* BEGIN Record excerpts *

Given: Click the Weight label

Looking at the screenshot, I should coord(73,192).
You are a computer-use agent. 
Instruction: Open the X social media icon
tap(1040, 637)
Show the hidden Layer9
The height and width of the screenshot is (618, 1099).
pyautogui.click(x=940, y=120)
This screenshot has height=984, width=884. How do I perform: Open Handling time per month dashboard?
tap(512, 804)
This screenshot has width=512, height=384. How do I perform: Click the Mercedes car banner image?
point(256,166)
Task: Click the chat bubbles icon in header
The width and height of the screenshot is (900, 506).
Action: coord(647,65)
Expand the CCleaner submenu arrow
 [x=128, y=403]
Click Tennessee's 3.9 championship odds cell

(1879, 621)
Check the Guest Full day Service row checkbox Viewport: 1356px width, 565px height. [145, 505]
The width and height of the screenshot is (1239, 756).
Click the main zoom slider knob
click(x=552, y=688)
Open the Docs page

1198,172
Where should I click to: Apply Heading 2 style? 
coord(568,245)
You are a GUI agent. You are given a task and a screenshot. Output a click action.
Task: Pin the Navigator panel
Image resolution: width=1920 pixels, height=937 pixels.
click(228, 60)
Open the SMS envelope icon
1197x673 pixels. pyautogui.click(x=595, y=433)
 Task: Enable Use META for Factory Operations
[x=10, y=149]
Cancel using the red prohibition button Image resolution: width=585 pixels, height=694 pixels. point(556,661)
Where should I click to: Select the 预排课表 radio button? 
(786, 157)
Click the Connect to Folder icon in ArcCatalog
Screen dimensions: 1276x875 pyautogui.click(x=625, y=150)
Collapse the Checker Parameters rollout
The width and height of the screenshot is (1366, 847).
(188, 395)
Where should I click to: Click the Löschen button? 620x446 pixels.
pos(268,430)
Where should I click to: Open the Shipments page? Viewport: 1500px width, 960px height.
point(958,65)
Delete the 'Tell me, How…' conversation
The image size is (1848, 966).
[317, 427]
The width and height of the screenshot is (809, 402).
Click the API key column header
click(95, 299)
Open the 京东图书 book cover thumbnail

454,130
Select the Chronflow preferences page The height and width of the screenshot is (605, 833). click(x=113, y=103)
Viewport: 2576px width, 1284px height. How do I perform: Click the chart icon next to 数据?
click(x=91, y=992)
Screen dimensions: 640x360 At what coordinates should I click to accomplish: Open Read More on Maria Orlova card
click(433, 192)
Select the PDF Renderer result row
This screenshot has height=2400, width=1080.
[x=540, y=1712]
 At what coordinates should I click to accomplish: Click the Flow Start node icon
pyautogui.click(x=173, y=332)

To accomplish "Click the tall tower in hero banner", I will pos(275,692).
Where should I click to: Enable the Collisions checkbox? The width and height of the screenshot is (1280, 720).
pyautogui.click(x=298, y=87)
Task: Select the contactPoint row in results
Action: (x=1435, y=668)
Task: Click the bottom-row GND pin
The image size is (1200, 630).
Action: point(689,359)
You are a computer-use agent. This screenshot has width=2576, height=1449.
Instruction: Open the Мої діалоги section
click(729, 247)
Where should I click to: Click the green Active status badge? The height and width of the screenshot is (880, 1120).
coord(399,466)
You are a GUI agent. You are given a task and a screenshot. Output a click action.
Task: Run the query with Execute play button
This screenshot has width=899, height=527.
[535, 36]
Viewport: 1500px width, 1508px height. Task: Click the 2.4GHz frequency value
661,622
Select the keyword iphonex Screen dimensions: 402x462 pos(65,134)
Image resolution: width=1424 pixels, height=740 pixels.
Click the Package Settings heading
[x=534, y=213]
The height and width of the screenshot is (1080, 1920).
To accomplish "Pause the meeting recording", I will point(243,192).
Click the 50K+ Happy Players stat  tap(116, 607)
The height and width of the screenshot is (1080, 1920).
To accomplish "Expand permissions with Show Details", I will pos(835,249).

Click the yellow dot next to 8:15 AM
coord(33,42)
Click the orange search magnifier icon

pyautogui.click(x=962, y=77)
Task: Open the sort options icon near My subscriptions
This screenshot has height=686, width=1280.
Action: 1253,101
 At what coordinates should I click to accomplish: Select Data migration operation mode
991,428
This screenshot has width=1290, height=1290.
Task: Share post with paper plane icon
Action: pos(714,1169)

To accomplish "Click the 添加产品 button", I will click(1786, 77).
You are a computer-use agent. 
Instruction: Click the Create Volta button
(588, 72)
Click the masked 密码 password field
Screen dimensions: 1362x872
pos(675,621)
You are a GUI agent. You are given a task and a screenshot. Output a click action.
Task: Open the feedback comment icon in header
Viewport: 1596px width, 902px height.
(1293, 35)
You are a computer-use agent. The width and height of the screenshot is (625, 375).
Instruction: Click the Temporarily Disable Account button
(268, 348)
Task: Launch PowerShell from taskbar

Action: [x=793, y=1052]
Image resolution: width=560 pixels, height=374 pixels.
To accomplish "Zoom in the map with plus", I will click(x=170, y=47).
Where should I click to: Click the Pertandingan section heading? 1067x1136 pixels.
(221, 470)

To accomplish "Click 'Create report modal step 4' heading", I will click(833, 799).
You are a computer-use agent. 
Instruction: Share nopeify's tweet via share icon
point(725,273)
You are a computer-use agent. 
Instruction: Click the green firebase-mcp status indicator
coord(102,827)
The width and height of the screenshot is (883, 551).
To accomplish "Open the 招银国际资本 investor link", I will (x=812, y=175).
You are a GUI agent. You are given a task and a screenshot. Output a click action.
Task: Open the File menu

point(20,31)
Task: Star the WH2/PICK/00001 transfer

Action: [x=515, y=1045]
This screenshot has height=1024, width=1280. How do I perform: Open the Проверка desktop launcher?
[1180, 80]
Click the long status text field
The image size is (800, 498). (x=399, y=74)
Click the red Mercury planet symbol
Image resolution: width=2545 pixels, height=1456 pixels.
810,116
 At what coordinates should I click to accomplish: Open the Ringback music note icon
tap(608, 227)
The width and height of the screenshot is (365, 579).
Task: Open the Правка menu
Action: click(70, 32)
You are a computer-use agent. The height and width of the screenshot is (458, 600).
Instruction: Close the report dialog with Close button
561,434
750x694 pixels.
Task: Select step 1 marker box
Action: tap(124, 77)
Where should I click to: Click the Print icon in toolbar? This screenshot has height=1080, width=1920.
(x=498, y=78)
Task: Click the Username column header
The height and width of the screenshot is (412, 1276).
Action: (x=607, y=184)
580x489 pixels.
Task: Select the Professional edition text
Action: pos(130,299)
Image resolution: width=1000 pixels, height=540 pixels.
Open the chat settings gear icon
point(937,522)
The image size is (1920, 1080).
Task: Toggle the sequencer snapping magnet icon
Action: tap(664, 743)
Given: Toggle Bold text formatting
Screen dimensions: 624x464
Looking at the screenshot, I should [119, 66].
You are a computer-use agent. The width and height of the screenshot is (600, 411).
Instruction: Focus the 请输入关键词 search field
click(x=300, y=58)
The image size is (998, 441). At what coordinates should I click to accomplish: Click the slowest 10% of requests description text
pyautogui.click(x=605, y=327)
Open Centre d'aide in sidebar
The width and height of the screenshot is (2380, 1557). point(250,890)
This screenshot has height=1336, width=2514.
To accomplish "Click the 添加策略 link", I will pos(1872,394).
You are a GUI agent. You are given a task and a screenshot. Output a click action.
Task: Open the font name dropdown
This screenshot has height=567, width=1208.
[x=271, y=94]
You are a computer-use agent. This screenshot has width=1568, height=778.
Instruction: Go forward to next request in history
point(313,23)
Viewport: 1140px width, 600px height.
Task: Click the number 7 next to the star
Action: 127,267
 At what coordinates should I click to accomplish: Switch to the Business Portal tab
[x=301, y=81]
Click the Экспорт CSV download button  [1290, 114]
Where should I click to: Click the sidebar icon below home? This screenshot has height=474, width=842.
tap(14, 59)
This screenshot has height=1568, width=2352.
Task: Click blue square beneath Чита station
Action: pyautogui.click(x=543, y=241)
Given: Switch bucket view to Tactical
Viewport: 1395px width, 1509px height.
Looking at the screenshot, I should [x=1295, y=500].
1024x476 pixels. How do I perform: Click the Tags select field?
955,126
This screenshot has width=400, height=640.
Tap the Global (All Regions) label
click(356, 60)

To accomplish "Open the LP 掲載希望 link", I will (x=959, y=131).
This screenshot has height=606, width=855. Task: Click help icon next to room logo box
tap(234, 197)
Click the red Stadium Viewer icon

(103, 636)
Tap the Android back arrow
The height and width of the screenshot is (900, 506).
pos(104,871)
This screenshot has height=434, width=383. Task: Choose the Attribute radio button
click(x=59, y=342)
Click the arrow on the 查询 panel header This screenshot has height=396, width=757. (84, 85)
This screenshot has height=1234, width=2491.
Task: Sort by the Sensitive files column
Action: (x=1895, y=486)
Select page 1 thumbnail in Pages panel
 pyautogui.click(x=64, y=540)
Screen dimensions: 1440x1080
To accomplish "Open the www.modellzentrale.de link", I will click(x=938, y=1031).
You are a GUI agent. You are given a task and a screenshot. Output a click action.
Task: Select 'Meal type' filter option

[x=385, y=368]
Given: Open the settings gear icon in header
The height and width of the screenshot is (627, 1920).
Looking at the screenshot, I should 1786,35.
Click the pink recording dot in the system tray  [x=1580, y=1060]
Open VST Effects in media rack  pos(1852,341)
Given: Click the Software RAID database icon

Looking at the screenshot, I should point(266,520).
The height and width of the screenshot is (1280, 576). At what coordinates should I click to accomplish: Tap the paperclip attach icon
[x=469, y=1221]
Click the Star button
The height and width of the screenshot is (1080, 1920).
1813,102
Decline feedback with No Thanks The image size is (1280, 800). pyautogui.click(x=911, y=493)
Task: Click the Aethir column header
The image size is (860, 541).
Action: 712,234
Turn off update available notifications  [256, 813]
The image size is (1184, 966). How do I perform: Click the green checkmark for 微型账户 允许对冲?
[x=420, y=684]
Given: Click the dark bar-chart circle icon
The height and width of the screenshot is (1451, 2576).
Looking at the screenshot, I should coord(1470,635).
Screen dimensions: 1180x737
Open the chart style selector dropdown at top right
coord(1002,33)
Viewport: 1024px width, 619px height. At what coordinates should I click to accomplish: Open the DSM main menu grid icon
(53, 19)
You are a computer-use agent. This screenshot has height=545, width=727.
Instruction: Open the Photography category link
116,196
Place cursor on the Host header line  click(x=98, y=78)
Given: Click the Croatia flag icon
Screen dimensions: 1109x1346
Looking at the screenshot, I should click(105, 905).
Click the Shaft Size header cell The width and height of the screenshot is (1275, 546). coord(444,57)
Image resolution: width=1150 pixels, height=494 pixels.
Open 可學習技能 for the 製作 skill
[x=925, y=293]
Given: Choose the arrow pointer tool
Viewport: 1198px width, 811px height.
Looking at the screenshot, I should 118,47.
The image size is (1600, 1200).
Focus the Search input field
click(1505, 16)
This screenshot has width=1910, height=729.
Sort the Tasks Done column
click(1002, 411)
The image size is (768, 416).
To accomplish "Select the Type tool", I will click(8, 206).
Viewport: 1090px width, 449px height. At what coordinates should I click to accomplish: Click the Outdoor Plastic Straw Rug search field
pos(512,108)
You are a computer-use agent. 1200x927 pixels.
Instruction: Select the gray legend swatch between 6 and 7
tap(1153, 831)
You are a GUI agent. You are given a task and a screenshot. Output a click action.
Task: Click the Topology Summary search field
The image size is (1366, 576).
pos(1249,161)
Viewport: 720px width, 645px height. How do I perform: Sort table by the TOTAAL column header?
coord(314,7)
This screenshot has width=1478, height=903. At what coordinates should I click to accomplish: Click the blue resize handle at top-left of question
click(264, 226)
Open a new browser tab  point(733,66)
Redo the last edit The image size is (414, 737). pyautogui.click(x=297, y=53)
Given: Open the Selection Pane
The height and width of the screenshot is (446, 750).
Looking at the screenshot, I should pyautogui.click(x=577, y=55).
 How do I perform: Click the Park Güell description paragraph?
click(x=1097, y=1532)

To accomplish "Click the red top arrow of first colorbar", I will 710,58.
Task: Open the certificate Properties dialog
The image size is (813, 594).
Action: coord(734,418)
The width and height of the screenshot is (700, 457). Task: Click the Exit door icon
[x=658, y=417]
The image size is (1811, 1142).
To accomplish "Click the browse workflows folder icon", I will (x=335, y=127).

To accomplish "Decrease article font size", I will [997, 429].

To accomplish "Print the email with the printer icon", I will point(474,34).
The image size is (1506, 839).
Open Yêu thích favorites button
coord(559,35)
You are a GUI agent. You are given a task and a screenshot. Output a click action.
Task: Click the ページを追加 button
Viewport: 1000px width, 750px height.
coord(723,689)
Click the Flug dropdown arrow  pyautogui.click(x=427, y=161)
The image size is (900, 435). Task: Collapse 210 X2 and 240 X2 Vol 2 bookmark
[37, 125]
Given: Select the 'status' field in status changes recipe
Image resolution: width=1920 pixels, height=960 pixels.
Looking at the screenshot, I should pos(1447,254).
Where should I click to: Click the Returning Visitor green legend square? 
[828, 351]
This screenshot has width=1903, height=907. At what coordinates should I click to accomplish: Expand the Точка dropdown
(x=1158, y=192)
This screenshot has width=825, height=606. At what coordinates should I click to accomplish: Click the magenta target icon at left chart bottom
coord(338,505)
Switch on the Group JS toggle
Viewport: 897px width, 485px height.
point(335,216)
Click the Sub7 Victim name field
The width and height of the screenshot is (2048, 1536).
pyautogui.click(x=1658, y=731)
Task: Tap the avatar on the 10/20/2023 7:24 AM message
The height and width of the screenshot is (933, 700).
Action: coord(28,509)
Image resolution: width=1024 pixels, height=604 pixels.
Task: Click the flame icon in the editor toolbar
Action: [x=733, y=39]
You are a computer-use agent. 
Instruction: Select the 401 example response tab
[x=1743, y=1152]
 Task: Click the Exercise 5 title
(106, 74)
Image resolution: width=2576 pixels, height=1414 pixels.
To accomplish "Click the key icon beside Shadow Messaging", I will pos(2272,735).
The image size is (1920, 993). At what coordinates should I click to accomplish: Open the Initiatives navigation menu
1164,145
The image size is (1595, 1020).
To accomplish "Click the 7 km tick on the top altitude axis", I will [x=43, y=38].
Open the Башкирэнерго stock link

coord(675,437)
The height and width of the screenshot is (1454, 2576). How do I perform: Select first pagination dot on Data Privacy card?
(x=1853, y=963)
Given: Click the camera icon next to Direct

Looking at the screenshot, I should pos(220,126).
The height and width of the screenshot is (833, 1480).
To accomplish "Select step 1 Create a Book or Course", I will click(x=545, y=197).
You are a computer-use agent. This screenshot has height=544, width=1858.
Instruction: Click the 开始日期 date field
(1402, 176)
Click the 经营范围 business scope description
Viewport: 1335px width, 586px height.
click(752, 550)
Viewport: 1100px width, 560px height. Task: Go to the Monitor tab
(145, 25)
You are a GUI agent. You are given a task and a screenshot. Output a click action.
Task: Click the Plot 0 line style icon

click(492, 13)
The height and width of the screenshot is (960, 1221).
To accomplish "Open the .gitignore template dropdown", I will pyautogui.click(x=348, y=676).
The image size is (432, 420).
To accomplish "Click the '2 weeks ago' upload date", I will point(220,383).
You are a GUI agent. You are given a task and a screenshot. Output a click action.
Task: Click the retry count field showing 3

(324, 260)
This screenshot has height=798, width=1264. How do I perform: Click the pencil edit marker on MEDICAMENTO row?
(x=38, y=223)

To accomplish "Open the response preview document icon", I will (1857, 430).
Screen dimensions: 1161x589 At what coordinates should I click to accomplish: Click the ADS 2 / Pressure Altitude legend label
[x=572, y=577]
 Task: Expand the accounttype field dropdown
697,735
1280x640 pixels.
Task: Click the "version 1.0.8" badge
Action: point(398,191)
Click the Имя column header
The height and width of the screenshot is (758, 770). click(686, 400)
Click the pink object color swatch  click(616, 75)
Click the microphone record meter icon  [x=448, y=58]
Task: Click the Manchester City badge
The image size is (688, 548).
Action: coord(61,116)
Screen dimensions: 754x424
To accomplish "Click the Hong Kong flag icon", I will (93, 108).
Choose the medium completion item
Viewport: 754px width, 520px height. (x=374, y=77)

* END Record excerpts *

◆ Problem to solve:
Render the rows as a JSON list of strings, one string per line with blank lines omitted, beginning at the line that contains "Where should I click to: Click the green" and ending after the line that contains "pyautogui.click(x=962, y=77)".

◆ Solved problem:
[
  "Where should I click to: Click the green Active status badge? The height and width of the screenshot is (880, 1120).",
  "coord(399,466)",
  "You are a GUI agent. You are given a task and a screenshot. Output a click action.",
  "Task: Run the query with Execute play button",
  "This screenshot has width=899, height=527.",
  "[535, 36]",
  "Viewport: 1500px width, 1508px height. Task: Click the 2.4GHz frequency value",
  "661,622",
  "Select the keyword iphonex Screen dimensions: 402x462 pos(65,134)",
  "Image resolution: width=1424 pixels, height=740 pixels.",
  "Click the Package Settings heading",
  "[x=534, y=213]",
  "The height and width of the screenshot is (1080, 1920).",
  "To accomplish \"Pause the meeting recording\", I will point(243,192).",
  "Click the 50K+ Happy Players stat  tap(116, 607)",
  "The height and width of the screenshot is (1080, 1920).",
  "To accomplish \"Expand permissions with Show Details\", I will pos(835,249).",
  "Click the yellow dot next to 8:15 AM",
  "coord(33,42)",
  "Click the orange search magnifier icon",
  "pyautogui.click(x=962, y=77)"
]